Outermost flowers of each cluster are larger
Common hogweed isn't poisonous, nor is it something you would probably want to try to eat, but it does have a taxonomic name with classical associations, Heracleum. I wonder whether this is simply a reference to its size or whether like Achillea, the yarrow - which Greg wrote so interestingly about- there is some other significance that I am missing.

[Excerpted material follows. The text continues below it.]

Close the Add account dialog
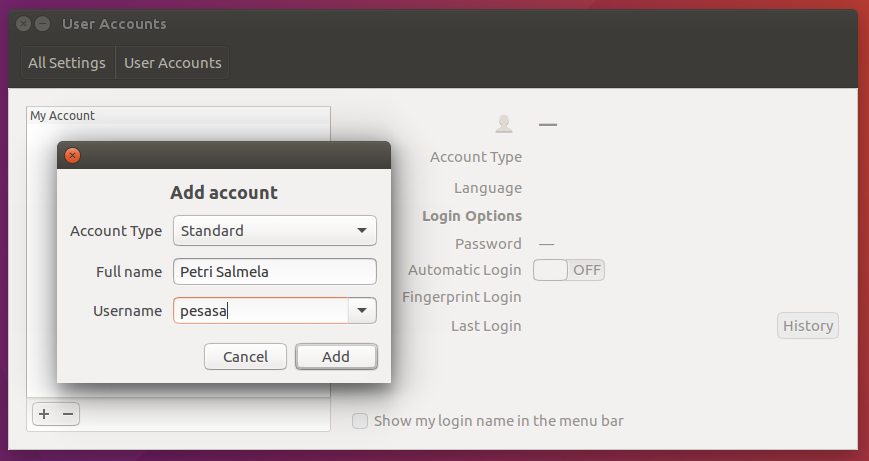 [x=72, y=155]
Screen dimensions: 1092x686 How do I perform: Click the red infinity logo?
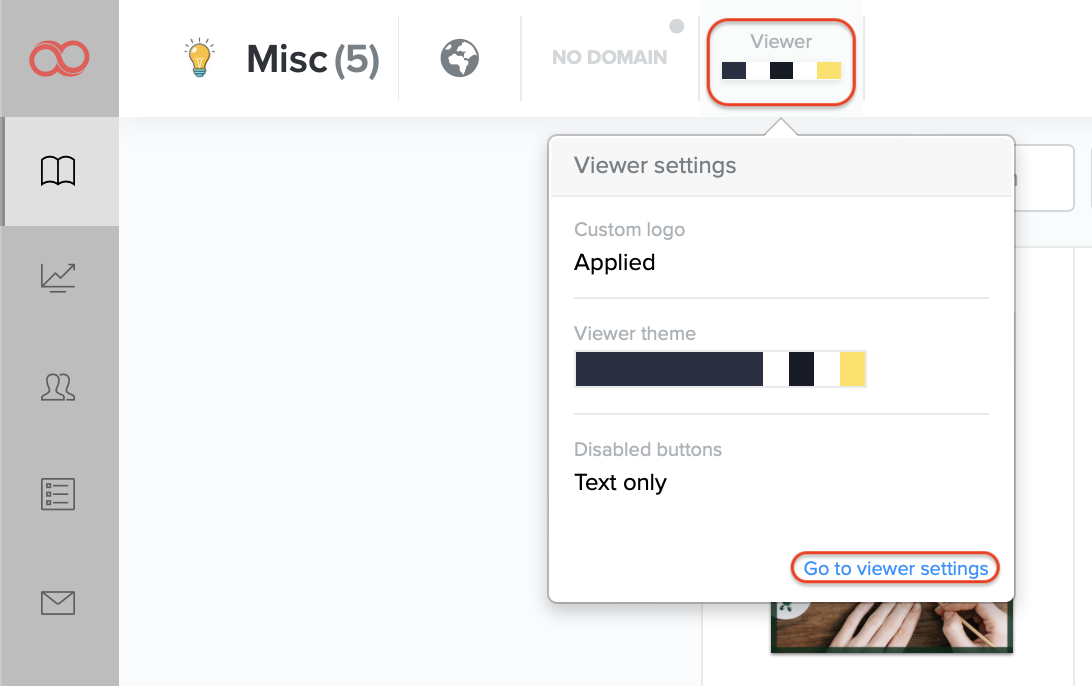[59, 59]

It is fairly straightforward to identify from the flowers alone. They are often pink when still buds, the ones in the centre of each umbel being the last to open. There are five petals and flowers at the outer edges of the cluster have a pair of larger petals, projecting outwards, shaped rather like miniature fish tails. The flowers are much frequented by insects including bees. They give off a mildly unpleasant scent which I have only really noticed on hot, muggy days when the flowers are very abundant. Hogweed's attraction of insects potentially makes it a valuable companion plant for crops because it may aid pollination or pest control. Certainly it is often found around field edges but I think it unlikely that its seeds have been sown purposely as it is naturally invasive.

I don't suppose hogweed will feature high on the list of favourite wild flowers for many people and I must count myself among them. But I associate it with countless country walks on summer days when the sky is blue and the air is hot and fizzing with insects. And in our current, decidedly unspectacular Scottish summer, that surely can't be bad.